This weekend saw yet another round of “experts” calling for more inquiries into the circumstances of the death of Dr David Kelly; with news reports in the Daily Mail, The Times and BBC News.

All the news reports mention that his body was found in 2003. Very few mention the detail of the search; for ALSAR and LSDogs teams a “typical” [hate the word in this sense but the only one that really works] despondent misper search, leading to the discovery of a body by search volunteers. In fact, in the detail that was to later come out at the Hutton Inquiry, the only people out searching at the time of the discovery were the two search volunteers who found the body.

However, my intention is not to go over the details of the search, and certainly not to speculate on the manner of his demise. I wanted to use this opportunity to congratulate the two search volunteers who found the body, and indeed the never mentioned search manager involved in the search, for maintaining their self-imposed silence on the whole matter. It is a reflection of the professionalism of these search volunteers that none have spoken publicly about the role [with the exception of the appearance at the Royal Courts, which I was fortunately present for!]

Compare this to the two paramedics, who very publicly pronounced their opinion!

I believe that it is this professionalism shown at all times by ALSAR and LSDogs members (not just at high-profile incidents) which sets it apart from other, more self-serving, so-called SAR teams!

2 Responses to The Search for Dr David Kelly

  1. Chris Squire says:

    Re: ‘another round of “experts”’; they are indeed expert: they are medical doctors who know about causes of death, diagnosis, etc. and who have good reason to doubt that DK could have died in the way he is said to have died.

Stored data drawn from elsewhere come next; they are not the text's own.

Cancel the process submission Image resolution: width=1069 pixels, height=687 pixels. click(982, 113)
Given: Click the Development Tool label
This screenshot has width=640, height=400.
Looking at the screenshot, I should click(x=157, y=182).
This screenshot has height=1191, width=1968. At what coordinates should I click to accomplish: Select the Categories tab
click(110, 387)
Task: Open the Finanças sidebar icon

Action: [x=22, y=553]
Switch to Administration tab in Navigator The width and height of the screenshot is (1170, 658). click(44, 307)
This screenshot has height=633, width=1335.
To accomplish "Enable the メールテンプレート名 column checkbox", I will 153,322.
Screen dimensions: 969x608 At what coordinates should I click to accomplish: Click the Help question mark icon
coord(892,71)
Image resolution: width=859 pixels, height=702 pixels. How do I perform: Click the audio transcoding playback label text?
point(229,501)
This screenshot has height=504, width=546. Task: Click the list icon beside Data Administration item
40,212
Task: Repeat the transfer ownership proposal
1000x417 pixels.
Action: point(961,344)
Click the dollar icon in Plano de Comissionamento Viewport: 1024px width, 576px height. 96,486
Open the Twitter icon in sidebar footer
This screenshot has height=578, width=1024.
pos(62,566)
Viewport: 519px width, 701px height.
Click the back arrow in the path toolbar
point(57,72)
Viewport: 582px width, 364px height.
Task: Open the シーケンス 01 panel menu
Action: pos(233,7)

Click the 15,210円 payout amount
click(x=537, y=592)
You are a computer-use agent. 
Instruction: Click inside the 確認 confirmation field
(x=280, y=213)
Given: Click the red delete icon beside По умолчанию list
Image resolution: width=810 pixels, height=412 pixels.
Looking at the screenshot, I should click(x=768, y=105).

    He was a distinguished public servant who died in suspicious circumstances: he deserves a public inquest; you do yourself no credit at all [I have no idea who you are] by sneering at those who wish to see his death properly investigated.

    If you wish to learn more about this case I recommend a search of the BMJ archive on “Dr David Kelly” where you will find a number of letters setting out the case for an inquest.

  2. A very well written post Rob.

    I agree with both you and “Chris Squire” [I have no idea who you are either]. But I couldn’t agree more that the Paramedics were uncategorically wrong for speaking out loud in the way that they did. As a SAR Volunteer and also a member of the front line ambulance service that now has the unfortunate links with that Ambulance Service would NEVER have done such a thing!

    With regard to the comments about the experts…. they may well be experienced in diagnostics etc, but so is a mechanic!

    Where is the Pathologist, the Coroner and other associated more applicable fields of expertise who maybe would be considered to be Relevant Experts?

    All of us lowly volunteers are also experts in our own field and most of us have seen countless bodies in the unusual settings that we find them in. As an Ambulance worker I am well skilled in assessing blood loss which looks very different on someones bathroom floor (or operating theatre floor for that matter) than on a porous surface that is covered by grass, leaves etc etc….

    …Don’t the family have a right to complete their grieving process rather than this being dragged out by our “Experts”?